It would be improper for him and, by inference, the administration to enter into the review with a pre-determined judgement as to its outcome. One would think Pruitt and others in the Trump administration would be sensitive about real and perceived conflicts and preconceptions, having accused President Obama of pre-determined rushes to judgement on the Midterm Evaluation of the 2022–2025 CAFE standard and in crafting regulations in support of WOTUS, methane and other environmental matters.
Beyond past court challenges is the phrasing of the letter he sent to all 50-state governors explaining that SCOTUS had granted the administration’s request to suspend decisions in pending CPP cases until after the administration’s review and decision. The SCOTUS decision was in anticipation of Trump’s March 28th executive order.
The letter was written and sent after the order, however. Only three paragraphs long, the last of which read:
The days of coercive federalism are over. Accordingly, I look forward to working with you, your state experts and local communities as we develop a path forward to improve our environment and bolster the economy in a manner that is respectful of and consistent with the rule of law. (emphasis mine)
The language and tone of the missive is sure to be raised by plaintiffs’ attorneys in challenging the legitimacy of the final rule revision or rescission.
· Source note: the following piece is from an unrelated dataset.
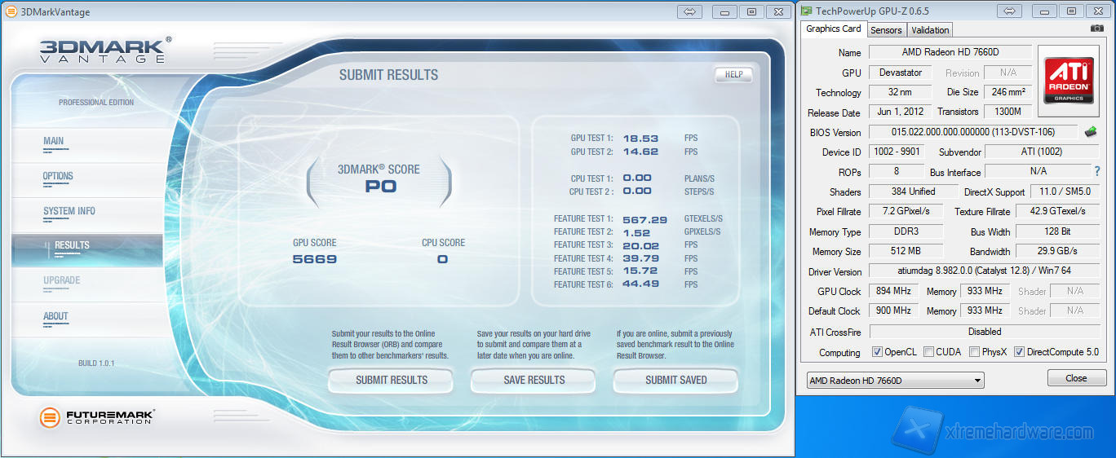Switch to the Validation tab
1116x458 pixels.
tap(930, 30)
The letter is not the only possible evidence of pre-judicial judgement(s).
Notices of EPA’s review of the CPP and related provisions, including new source performance standards, were properly placed into the Federal Register on April 4, 2017. A practice both required and routine.
The phrasing, however, is once again subject to legitimate questioning, less for the literal meaning and more for the tone and its selection of backstory events cited as motivation of Trump’s ordered review.
For example, the notice stated: In conducting this review, EPA will follow each of the principles and policies set forth in the Executive Order.
The first principle listed:
Whether this Rule [CPP] and alternative approaches are appropriately grounded in EPA’s statutory authority and consistent with the rule of law.
The statement isn’t a principle; rather, it is a question. A question the federal courts — including SCOTUS in the Massachusetts case and the subsequent denial of the challenge to the endangerment finding — had answered in the affirmative.
A subsequent offered principle stated:
…whether this Rule [CPP] or alternative approaches appropriately maintain the diversity of reliable energy resources and encourage the production of domestic energy sources to achieve energy independence and security.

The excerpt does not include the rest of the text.